Machine-Learning Algorithm for Improved Speech Intelligibility in Noise
A monaural machine-learning algorithm for classifying time-frequency units in an unknown signal, which results in marked speech-intelligibly improvements in noisy signals.
Wireless carriers receive daily complaints about poor speech recognition in background noise during calls and are constantly looking for methods to improve especially in light of recent forays into VOIP. The ability to discriminate between speech and noise in an audio signal then is an extremely important aspect of improving customer satisfaction and improved product use, but current attempts to do so have resulted in only mild success.

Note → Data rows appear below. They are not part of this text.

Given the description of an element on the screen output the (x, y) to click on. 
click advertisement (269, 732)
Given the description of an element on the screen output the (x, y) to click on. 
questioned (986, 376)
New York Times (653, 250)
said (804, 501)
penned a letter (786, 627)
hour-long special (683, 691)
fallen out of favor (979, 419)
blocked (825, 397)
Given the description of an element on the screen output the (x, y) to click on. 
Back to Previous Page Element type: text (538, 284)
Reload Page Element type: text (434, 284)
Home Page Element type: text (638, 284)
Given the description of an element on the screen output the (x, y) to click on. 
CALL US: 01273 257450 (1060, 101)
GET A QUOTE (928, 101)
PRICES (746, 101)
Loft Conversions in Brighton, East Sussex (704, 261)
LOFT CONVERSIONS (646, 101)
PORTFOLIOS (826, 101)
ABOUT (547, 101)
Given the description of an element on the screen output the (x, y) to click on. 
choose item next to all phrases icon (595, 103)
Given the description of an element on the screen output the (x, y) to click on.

Some state-of-the-art methods employ microphone arrays in an effort to boost the desired speech from one direction while attenuating the noise originating from others. These arrays have produced some modest improvements in speech-in-noise intelligibility, but their underlying calculations rely on assumptions that are often not met in natural environments. More promising methods combine deep learning with time-frequency masking (T-F masking) to improve speech intelligibility with just a single microphone. These techniques select and enhance the segments of the signal containing the most speech, while attenuating the rest. The existing T-F masking techniques, including Ideal Binary Masking (IBM) and Ideal Ratio Masking (IRM), can substantially improve intelligibly, but each has drawbacks that may hinder their implementation.
Researchers at The Ohio State University, led by Dr. Eric Healy, have developed a novel form of T-F masking that combines the computational simplicity of the Ideal Binary Mask (IBM) with the superior sound quality of the Ideal Ratio Mask (IRM). The result is intelligibility results equal to or superior to the IRM at computational loads only marginally larger than the IBM.
The IBM is a binary system that assigns a value of 0 or 1 to each time-frequency unit based on its signal-to-noise ratio (SNR). Units with a poor SNR are assigned a 0 and attenuated, resulting in an output signal containing only T-F units dominated by speech. In the IRM, units are again attenuated, but they can be assigned any value between 0 and 1 resulting in a smoother output. The Ideal Quantized Mask (IQM), developed by OSU’s research team, combines the advantages of both methods. Instead of the IBM’s two attenuation levels, IQM classifies each T-F unit into any number of discrete categories. While this means the IQM could theoretically have an infinite number of categories, with just eight attenuation levels the IQM achieves IRM-level intelligibility that is far higher than that of the IBM, but without the need to engage in IRM’s regression calculations.
The algorithm is trained using techniques of deep learning to analyze and classify T-F units. Once trained, the algorithm estimates the IQM for the speech-plus-noise mixture. Importantly, the algorithm can be trained using any input signal, meaning it can be used to identify any desired marker in a noisy signal, making the IQM valuable for a wide range of applications, including voice communication, speech recognition, and noise cancellation.